Featured in Harmony — Celebrate Age Magazine April 2015:
http://www.harmonyindia.org/hportal/VirtualPageView.jsp?page_id=24789
It was an unusual cricket match, between a young team captained by a 16 year-old, pitted against a silver team captained by a 60 year-old. Appropriately, it was called 16 vs. 60.
The youngsters were very confident. This should be easy, they thought. After all, they were competing against silvers! The elders, on the other hand, were a tad uneasy. Stepping onto the field to clash with youngsters made the cricket team of Dada Dadi Park in Mumbai's Borivali, very nervous. But what the silvers lacked in energy, they made up for in experience, daily practice and determination. Their strategy in any game, as team member Jimmy Dordi reveals, is simple: to win.
And long before the match was over, the silvers were indeed winning. "They were overconfident, I think," says captain Bhaskar Joshi about the young team. "Towards the end of their innings, they became careless and we grew even more alert."
The silvers were "super-amazing", confesses Pritesh, the 27 year-old manager of Silver Innings FC, the football club of the Mira Road-based Silver Innings Foundation that had organised the match. "They were not prepared to lose a single wicket and won by seven wickets with three overs to go," he adds.
Although the competitive element turned the event into an edge-of-the-seat thriller, the real aim of the event was to facilitate the NGO's goal to bring about an elder-friendly society. Silver Innings FC is a football club started by the NGO in 2013. In the short time it has been a part of the Mumbai Football League, it has earned a reputation for being the only club that has qualified for the second division straight after the first season.

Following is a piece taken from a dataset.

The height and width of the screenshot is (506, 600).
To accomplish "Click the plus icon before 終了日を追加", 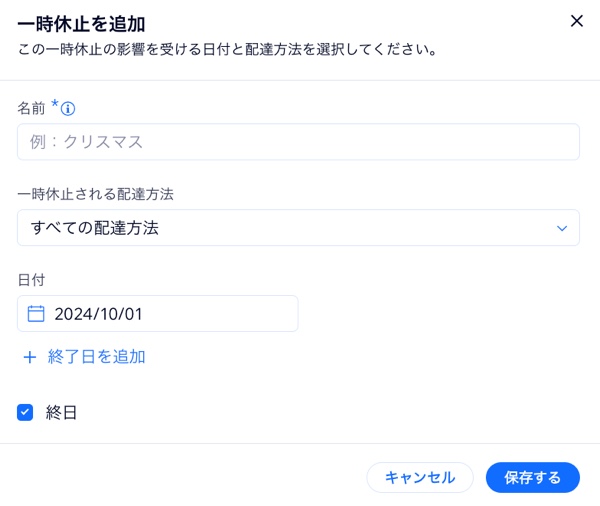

"It seems silvers think the youth are not very respectful," observes Sailesh Mishra, founder of the Silver Innings Foundation. Believing this perception can be altered only by changing the attitude of the youth, he uses sports as a means to achieve the change.
The cricket team of Dada Dadi Park
with the Silver Innings FC |
The players, aged between 15 and 27, go through a unique selection process that tests their temperament to make sure their sensibilities match the club's cause. They often involve themselves in intergenerational activities like the 16 vs. 60 cricket match. At league matches, they wear jerseys with the message, 'Stop Elder Abuse'. The jerseys are distributed by silvers associated with the foundation. There is a sense of ownership and belonging created among the silvers, and the players in turn sense that they have a certain responsibility when they step onto the football field. As Pritesh proudly proclaims, "Silver Innings FC is the only club in the world that stands for silvers."
Mishra says, "Through sports, we can do anything," adding that he wants to use sports to bring about a silver revolution. But what is a silver revolution without the participation of silvers themselves? So, while in one part of Mumbai, Mishra sensitises youth to the needs of silvers, in another part of the city there's a group of elders rediscovering long-lost passions. Members of Dada Dadi Park in Borivali meet for a couple of hours every morning and evening to indulge in all the activities they were too busy for during their working lives. "The senior citizens of Borivali have greatly benefited from this organisation," says 67 year-old Bhaskar Joshi. "From chess and carom to music, computer classes, cricket and tennis, everyone has their pick."
Funded by the Pushpa 'Maa' Foundation, there are now three Dada Dadi Park units in Borivali, covering 5,000-odd silver members. A lifetime membership fee of 102 ( 100 for a magnetic identification card and 2 as admission fee) is all it takes to sign up.
Musical evenings, birthday celebrations, national and religious celebrations, IQ competitions and sports tournaments are just some of the special activities and occasions the silver members organise throughout the year. And they are an ambitious lot. Says 76 year-old Jimmy Dordi, a member of the Managing Committee of Dada Dadi Park, "We have two Limca records to our credit—a laughter record with the largest number of senior citizens, and the record for the maximum number of senior citizens singing the National Anthem in one spot."
It was Dordi, who is closely associated with Sailesh Mishra, who proposed the 16 vs. 60 match. "Our members were very enthusiastic but also a little hesitant. This was going to be the first time we were playing against young sportsmen," Dordi confesses.
So they practised every day and they practised hard. The rest, as they say, is history. But that's not where they stop. Having tasted first blood, the silvers are on the lookout for more teams to test their skills. "Even if we fail, that will not stop us," says a determined Dordi.
Indeed, the match was insightful for players of both teams. The young members of Silver Innings FC learnt a valuable lesson in their training towards becoming discerning citizens: not to underestimate age, which is a deadly combination of experience, stubbornness and humility. And the old-timers learnt to have more confidence in their abilities.
There will be a rematch between the Silver Innings FC and the cricket team of Dada Dadi Park this month. This time, they will walk onto the field as equals, each bringing their A-game, now more educated about the other's strengths and weaknesses. Game on!